DATASET RECORDS:
*** Begin section ***

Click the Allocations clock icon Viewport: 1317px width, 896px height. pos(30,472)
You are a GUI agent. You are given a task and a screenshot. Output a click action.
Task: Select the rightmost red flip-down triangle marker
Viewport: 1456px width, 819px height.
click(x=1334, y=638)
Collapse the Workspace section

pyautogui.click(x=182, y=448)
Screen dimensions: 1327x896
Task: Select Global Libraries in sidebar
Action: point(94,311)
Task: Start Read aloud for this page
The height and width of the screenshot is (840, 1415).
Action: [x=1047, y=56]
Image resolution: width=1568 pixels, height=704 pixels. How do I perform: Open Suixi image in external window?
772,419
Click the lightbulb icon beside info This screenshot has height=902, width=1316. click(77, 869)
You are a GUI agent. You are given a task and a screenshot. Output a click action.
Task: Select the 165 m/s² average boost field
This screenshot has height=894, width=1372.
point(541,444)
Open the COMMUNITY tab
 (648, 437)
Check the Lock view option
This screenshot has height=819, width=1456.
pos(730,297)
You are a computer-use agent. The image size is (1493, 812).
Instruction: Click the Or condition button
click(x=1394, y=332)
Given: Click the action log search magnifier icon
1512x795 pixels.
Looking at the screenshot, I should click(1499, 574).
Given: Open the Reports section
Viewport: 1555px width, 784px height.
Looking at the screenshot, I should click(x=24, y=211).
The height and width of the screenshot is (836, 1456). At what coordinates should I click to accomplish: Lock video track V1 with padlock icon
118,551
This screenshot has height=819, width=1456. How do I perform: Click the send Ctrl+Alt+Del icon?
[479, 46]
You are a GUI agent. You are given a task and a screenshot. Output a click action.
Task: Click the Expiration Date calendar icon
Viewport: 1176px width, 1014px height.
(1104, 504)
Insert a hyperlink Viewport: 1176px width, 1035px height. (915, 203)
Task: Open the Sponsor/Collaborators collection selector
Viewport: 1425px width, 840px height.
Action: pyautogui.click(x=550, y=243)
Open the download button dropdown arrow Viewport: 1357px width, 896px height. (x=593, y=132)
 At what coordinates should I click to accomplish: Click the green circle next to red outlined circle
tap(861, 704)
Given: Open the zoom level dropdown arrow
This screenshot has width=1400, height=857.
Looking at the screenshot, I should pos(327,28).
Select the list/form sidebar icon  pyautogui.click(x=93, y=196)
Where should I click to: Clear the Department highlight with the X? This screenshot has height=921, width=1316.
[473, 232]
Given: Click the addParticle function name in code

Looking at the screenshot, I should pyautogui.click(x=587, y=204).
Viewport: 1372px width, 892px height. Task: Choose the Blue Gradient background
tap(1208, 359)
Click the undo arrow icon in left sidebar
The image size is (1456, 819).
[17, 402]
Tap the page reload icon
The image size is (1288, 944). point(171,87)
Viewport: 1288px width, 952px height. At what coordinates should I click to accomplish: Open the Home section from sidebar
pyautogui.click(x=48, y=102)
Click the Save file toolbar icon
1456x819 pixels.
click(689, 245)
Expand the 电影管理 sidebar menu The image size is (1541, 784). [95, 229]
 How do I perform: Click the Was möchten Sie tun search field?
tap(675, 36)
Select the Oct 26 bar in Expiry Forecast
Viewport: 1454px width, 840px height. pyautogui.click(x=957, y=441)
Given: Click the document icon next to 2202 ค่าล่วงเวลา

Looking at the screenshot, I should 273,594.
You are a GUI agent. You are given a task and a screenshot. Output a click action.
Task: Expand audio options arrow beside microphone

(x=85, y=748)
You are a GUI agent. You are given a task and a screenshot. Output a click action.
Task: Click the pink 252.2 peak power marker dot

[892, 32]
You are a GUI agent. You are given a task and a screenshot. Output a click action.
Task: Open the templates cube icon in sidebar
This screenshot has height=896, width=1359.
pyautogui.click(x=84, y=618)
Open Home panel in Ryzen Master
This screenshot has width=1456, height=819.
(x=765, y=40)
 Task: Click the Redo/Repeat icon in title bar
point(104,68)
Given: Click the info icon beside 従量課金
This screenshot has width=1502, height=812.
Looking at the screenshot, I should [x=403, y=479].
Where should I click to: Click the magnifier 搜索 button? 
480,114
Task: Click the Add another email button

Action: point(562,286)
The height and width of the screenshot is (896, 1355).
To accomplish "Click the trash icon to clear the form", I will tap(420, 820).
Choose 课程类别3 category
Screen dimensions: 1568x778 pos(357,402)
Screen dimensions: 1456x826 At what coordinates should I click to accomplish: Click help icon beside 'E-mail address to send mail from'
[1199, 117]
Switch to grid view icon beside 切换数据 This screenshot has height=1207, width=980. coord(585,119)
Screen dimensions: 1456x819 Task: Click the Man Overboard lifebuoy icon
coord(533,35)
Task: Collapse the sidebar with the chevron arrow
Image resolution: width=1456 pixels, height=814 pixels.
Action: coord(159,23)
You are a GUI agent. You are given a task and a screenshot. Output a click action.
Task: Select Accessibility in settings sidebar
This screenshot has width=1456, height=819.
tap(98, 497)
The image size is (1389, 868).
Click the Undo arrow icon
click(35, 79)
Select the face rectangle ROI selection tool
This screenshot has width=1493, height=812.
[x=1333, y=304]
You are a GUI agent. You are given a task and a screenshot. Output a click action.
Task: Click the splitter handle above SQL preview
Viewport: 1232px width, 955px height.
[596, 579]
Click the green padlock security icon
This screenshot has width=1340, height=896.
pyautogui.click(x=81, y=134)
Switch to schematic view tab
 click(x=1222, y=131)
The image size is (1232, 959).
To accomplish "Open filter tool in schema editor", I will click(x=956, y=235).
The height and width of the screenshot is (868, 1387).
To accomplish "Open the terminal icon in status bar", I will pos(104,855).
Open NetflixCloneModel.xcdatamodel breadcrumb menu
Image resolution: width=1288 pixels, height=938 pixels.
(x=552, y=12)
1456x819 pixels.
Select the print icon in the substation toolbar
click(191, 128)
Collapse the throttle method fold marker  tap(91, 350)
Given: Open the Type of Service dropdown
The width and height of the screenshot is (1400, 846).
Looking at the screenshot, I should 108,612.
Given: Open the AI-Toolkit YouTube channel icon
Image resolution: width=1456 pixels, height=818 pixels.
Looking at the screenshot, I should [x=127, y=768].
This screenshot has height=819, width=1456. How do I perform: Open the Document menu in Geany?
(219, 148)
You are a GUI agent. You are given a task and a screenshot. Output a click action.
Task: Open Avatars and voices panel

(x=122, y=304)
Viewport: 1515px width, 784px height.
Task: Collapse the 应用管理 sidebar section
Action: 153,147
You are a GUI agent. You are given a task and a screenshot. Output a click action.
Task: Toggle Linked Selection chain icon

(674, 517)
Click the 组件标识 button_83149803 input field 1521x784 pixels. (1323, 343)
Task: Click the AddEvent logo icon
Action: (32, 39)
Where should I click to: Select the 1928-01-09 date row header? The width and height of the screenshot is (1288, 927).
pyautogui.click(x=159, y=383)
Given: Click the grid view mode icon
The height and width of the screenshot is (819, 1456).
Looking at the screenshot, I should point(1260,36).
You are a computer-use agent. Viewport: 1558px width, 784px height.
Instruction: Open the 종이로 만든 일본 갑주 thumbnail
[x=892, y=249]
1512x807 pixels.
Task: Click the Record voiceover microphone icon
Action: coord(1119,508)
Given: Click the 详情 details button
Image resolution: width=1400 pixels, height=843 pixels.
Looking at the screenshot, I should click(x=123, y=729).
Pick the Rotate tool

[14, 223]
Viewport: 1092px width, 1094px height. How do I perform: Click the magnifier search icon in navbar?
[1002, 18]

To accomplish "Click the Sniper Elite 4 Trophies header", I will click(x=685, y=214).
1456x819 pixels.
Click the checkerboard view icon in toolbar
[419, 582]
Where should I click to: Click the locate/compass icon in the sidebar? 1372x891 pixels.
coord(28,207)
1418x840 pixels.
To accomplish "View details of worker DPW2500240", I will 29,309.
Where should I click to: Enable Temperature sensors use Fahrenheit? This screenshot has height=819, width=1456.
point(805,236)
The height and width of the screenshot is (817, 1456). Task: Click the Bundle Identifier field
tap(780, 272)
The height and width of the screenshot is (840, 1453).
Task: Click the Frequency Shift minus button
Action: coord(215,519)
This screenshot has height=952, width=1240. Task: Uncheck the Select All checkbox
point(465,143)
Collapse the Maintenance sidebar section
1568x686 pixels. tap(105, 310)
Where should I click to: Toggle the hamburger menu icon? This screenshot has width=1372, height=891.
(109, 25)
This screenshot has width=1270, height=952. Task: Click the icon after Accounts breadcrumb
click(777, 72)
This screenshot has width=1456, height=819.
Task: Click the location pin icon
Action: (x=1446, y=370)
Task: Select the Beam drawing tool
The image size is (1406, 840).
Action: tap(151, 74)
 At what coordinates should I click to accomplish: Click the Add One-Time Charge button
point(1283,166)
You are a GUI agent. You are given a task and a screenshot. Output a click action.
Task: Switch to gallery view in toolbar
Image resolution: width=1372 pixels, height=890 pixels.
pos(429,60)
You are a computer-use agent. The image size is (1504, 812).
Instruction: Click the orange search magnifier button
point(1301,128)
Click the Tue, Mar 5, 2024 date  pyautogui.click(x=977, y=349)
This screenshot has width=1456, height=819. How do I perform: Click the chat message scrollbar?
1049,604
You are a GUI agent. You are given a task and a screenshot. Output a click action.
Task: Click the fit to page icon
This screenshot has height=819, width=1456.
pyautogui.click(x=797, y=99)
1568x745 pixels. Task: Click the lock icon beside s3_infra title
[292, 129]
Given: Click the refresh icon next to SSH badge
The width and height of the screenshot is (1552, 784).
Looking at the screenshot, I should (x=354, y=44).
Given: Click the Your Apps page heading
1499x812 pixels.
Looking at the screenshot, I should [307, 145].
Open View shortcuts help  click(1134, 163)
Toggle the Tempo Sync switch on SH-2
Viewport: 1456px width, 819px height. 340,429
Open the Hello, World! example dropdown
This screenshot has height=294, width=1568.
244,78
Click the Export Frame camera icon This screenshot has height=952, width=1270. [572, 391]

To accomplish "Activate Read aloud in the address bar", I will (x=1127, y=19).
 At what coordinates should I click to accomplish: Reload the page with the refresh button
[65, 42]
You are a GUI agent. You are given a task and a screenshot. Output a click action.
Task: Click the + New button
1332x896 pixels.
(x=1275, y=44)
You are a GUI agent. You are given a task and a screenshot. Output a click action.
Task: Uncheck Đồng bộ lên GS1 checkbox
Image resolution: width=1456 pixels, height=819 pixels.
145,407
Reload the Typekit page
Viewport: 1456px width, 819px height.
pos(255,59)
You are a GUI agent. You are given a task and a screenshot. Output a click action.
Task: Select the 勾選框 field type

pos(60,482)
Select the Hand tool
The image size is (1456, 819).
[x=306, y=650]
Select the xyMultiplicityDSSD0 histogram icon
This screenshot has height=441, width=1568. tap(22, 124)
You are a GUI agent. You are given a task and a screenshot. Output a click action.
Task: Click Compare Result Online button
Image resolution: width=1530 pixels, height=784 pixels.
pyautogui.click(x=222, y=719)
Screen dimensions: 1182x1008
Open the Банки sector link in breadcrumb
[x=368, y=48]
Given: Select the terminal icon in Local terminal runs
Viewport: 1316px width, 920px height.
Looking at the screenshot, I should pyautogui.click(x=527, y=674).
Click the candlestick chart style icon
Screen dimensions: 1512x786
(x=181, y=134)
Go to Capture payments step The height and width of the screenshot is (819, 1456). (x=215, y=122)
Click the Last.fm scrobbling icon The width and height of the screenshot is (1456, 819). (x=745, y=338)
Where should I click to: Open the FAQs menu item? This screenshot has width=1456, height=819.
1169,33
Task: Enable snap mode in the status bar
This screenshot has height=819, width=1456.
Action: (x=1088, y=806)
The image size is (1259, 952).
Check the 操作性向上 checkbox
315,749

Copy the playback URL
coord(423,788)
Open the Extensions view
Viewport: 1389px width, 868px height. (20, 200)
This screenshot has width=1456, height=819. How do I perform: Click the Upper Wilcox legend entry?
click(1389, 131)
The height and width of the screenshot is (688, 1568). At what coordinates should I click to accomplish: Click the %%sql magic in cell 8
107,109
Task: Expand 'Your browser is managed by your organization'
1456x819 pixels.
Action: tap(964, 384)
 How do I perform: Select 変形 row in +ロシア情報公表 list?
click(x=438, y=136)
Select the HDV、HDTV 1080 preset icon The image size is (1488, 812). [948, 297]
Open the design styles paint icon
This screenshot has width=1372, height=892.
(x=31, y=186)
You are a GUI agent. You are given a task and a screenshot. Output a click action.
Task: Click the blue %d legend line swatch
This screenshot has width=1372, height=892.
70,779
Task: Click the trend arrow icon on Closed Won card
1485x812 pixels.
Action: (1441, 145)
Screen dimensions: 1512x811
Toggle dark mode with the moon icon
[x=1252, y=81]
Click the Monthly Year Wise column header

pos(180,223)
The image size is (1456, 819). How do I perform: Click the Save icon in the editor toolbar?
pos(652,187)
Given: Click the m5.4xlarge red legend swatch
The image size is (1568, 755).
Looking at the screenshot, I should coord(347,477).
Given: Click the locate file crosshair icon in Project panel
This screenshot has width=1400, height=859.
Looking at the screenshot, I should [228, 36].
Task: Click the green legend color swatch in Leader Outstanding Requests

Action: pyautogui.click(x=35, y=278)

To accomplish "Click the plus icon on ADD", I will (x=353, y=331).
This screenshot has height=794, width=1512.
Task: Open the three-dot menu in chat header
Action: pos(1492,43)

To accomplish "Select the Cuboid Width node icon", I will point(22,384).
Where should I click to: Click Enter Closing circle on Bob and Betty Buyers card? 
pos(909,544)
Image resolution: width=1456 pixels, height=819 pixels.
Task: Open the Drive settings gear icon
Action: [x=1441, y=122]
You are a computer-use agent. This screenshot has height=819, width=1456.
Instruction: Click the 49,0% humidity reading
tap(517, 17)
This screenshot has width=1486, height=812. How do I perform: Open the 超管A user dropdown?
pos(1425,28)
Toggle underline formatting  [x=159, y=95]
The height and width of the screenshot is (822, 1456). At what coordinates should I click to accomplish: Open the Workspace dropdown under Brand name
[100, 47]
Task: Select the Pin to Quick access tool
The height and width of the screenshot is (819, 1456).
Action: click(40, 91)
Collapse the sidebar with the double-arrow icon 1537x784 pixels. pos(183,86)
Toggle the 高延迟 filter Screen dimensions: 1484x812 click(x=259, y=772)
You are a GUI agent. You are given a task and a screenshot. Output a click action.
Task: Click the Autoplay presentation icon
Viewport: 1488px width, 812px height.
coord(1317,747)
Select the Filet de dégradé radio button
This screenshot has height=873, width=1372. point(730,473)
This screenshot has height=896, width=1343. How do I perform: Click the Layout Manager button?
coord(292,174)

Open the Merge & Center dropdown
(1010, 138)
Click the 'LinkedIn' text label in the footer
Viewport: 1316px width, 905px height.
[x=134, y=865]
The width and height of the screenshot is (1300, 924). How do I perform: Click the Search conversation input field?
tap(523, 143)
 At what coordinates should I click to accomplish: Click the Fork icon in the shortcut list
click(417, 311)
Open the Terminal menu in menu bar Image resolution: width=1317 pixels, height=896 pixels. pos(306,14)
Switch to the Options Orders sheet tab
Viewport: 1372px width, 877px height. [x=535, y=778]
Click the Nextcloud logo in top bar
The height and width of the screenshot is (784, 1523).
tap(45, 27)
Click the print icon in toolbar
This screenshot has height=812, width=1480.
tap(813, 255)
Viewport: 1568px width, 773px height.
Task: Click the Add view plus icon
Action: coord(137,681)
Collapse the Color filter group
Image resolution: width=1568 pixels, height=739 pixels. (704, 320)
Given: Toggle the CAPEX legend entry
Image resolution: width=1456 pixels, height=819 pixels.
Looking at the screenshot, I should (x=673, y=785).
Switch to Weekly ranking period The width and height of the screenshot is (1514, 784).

*** End section ***

YOUR ASSIGNMENT: Reproduce, character for character, only the lines of the preceding data that start at the line with "Where should I click to: Select" and end at the line with "Given: Click the grid view mode icon", both included.

RESULT FOR THIS TASK:
Where should I click to: Select the 1928-01-09 date row header? The width and height of the screenshot is (1288, 927).
pyautogui.click(x=159, y=383)
Given: Click the grid view mode icon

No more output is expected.